Scotland’s finance secretary Derek Mackay has said Ferguson Marine, which is due to enter administration, could be taken into public ownership
Directors at the Port Glasgow-based shipyard served notice of intent to go into administration on 9 August. This came in the wake of a long-running dispute with the Scottish National Party-run government over constructing two prototype LNG dual-fuel ferries for Caledonian Maritime Assets Limited (CMAL), the state-owned company that provides ferry services and associated infrastructure for routes in the west of Scotland, the Firth of Clyde, Orkney and Shetland. The £97m fixed price contract for the two ferries has reportedly doubled in cost, in part due to technical complexities in developing and installing dual-fuel propulsion.
“The Scottish Government has now indicated to all relevant parties that we are ready and willing to take Ferguson Marine into public ownership and deliver the ferries to secure the continued employment of the workforce in the yard,” said Mr Mackay in an interview with The Times Scotland on Saturday.

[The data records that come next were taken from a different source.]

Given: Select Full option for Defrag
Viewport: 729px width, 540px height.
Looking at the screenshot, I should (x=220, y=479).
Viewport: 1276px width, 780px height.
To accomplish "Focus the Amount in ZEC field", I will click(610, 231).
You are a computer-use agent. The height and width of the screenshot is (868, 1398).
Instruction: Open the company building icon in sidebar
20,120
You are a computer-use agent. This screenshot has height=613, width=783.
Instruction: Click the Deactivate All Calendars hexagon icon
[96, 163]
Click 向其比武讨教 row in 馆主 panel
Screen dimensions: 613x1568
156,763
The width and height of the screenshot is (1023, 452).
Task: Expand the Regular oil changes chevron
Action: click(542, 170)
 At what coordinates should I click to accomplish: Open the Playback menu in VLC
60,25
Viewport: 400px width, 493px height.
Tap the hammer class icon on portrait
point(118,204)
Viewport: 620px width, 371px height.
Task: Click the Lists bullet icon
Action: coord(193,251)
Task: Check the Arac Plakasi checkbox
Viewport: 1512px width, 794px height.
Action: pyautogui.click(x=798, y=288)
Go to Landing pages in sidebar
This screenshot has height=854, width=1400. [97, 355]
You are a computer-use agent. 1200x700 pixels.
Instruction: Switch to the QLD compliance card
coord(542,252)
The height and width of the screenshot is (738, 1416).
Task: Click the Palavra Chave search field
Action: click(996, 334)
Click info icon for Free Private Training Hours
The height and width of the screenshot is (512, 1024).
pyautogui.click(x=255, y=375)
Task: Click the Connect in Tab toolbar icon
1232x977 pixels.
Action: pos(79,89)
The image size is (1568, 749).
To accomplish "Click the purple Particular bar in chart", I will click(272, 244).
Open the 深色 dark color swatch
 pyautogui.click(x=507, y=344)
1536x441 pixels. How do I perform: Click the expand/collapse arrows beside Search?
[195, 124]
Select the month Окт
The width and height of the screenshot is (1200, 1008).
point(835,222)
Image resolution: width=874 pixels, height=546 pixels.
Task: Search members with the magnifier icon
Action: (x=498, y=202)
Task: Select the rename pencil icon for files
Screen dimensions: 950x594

“There remains a process to go through to secure the transfer of the yard to the Scottish Government, and we are hopeful that all parties recognise the importance of completing that transfer as quickly and smoothly as possible,” he added.
In an interview with the BBC’s Good Morning Scotland radio programme, Mr Mackay also said that the government would not "hand over a cheque" to cover completion of the ferries as it would be "illegal" and against EU state aid rules.
Trade union GMB Scotland has backed the nationalisation plan, which would save 350 jobs, tweeting “This is a national asset and we believe public ownership is the right way to go.”
GMB’s general secretary for Scotland Gary Smith told the BBC: "There has been a problem with two contracts but the truth is we are going to have to renew the fleet of CalMac ferries because frankly they’re clapped out.
"We know there are other commercial opportunities out there and we know that Ferguson’s is at the cutting edge of hydrogen technology and above all, the greatest asset at the yard that we’ve got is the workforce."
Founded in 1903, Ferguson Shipbuilders was rescued from administration in 2014 by engineering investment firm Clyde Blowers Capital, owned by entrepreneur and government economic adviser Jim McColl.
Mr McColl has previously criticised plans to nationalise Ferguson Marine, telling UK newspaper Mail on Sunday that it made "no economic sense" and that it would "damage the economy."
Ferguson Marine is also involved in Orkney’s HySeas III hydrogen fuel-cell ferry project as builder, with construction expected to start in 2020 and the vessel due to hit the water in mid-2021.